### What is required
All that is wanted is a word-for-word copy of the data from its first line to the line containing "Tap the Version", both included.

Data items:
######

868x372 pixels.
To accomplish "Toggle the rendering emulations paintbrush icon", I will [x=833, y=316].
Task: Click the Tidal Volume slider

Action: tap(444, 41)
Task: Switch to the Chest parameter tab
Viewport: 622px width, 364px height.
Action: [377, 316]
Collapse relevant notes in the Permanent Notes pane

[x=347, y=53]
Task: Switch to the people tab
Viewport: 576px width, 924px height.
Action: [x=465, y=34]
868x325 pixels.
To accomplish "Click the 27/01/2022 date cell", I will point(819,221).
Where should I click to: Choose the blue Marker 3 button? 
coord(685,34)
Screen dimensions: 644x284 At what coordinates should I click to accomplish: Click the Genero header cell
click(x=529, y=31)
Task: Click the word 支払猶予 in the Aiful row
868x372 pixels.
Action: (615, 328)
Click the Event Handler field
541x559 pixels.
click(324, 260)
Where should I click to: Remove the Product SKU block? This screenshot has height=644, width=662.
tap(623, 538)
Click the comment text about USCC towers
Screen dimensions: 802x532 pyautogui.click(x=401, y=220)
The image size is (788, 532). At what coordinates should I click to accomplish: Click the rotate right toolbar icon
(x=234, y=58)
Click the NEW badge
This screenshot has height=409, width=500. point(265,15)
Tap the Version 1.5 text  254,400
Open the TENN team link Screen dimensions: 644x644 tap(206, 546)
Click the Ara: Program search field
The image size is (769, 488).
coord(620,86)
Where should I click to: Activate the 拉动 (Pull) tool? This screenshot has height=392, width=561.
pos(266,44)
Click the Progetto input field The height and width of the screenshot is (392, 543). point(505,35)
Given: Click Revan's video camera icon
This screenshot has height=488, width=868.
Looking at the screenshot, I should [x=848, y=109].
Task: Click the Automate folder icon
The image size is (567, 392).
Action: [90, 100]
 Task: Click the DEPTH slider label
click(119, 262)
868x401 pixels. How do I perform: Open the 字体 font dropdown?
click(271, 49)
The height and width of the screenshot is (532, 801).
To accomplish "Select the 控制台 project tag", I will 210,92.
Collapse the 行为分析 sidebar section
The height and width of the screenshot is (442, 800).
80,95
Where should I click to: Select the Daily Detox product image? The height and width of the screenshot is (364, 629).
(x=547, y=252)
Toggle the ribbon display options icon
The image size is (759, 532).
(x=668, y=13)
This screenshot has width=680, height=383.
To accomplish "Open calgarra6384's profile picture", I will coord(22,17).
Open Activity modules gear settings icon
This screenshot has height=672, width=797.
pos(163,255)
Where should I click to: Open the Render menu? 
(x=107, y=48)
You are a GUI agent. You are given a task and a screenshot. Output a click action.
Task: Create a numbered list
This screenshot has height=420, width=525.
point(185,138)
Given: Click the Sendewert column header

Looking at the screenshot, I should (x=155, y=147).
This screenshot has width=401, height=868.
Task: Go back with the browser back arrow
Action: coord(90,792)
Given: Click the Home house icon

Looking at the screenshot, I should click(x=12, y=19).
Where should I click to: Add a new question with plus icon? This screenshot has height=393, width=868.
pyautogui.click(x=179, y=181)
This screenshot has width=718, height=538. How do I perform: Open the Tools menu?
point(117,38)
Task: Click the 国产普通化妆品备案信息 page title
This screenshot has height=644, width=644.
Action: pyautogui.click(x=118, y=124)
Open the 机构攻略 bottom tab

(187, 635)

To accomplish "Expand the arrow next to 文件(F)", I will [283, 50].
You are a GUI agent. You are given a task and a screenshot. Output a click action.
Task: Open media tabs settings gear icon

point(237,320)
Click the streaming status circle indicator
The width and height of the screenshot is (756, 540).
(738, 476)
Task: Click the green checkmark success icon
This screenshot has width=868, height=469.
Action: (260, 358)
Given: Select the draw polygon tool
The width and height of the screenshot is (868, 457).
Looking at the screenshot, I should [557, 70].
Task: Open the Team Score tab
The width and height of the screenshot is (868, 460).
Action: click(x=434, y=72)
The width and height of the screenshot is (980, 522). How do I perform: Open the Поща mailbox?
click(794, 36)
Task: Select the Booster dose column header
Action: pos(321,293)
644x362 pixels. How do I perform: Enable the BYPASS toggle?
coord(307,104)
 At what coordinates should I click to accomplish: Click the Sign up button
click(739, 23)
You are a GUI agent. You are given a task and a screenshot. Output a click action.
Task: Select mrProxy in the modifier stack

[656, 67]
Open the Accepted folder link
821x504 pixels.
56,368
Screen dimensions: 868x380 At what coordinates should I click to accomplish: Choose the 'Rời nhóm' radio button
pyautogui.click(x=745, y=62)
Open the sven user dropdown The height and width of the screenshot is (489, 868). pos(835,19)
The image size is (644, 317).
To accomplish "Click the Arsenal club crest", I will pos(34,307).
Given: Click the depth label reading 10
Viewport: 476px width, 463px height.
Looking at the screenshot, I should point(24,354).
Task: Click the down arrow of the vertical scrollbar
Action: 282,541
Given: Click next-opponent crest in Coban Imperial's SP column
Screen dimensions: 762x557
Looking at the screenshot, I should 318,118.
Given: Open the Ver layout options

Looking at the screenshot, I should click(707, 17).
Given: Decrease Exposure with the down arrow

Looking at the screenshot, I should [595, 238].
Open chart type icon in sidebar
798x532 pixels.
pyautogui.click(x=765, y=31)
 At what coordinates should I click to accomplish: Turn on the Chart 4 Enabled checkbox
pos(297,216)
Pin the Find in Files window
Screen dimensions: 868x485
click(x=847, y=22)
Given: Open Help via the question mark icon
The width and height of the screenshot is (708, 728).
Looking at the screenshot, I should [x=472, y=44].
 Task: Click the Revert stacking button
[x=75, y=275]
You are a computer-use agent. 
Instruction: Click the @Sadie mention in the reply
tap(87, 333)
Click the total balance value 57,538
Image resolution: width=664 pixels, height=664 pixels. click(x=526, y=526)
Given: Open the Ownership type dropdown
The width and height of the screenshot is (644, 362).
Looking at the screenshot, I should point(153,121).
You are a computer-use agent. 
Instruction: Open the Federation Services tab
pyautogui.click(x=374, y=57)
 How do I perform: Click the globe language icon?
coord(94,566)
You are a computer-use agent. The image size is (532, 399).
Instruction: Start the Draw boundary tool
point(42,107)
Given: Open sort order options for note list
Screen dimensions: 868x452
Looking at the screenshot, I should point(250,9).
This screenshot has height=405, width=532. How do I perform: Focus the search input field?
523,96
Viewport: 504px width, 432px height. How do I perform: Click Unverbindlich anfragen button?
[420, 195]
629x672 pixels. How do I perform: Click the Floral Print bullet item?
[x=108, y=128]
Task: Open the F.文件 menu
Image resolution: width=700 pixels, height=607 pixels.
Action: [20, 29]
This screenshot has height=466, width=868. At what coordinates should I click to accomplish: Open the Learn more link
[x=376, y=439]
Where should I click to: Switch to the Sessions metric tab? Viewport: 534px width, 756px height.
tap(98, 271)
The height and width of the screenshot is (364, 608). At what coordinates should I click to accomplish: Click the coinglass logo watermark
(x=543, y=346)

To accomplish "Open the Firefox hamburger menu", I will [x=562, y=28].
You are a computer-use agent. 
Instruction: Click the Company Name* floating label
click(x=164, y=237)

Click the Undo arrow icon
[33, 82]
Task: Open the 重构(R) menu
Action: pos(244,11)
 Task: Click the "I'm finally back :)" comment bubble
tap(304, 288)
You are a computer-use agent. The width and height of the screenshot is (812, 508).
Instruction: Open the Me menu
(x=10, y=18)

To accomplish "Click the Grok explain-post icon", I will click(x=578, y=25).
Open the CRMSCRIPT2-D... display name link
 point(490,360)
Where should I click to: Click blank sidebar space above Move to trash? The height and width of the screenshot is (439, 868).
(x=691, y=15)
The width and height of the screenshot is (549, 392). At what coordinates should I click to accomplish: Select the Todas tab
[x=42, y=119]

######

### Exercise answer
868x372 pixels.
To accomplish "Toggle the rendering emulations paintbrush icon", I will [x=833, y=316].
Task: Click the Tidal Volume slider

Action: tap(444, 41)
Task: Switch to the Chest parameter tab
Viewport: 622px width, 364px height.
Action: [377, 316]
Collapse relevant notes in the Permanent Notes pane

[x=347, y=53]
Task: Switch to the people tab
Viewport: 576px width, 924px height.
Action: [x=465, y=34]
868x325 pixels.
To accomplish "Click the 27/01/2022 date cell", I will point(819,221).
Where should I click to: Choose the blue Marker 3 button? 
coord(685,34)
Screen dimensions: 644x284 At what coordinates should I click to accomplish: Click the Genero header cell
click(x=529, y=31)
Task: Click the word 支払猶予 in the Aiful row
868x372 pixels.
Action: (615, 328)
Click the Event Handler field
541x559 pixels.
click(324, 260)
Where should I click to: Remove the Product SKU block? This screenshot has height=644, width=662.
tap(623, 538)
Click the comment text about USCC towers
Screen dimensions: 802x532 pyautogui.click(x=401, y=220)
The image size is (788, 532). At what coordinates should I click to accomplish: Click the rotate right toolbar icon
(x=234, y=58)
Click the NEW badge
This screenshot has height=409, width=500. point(265,15)
Tap the Version 1.5 text  254,400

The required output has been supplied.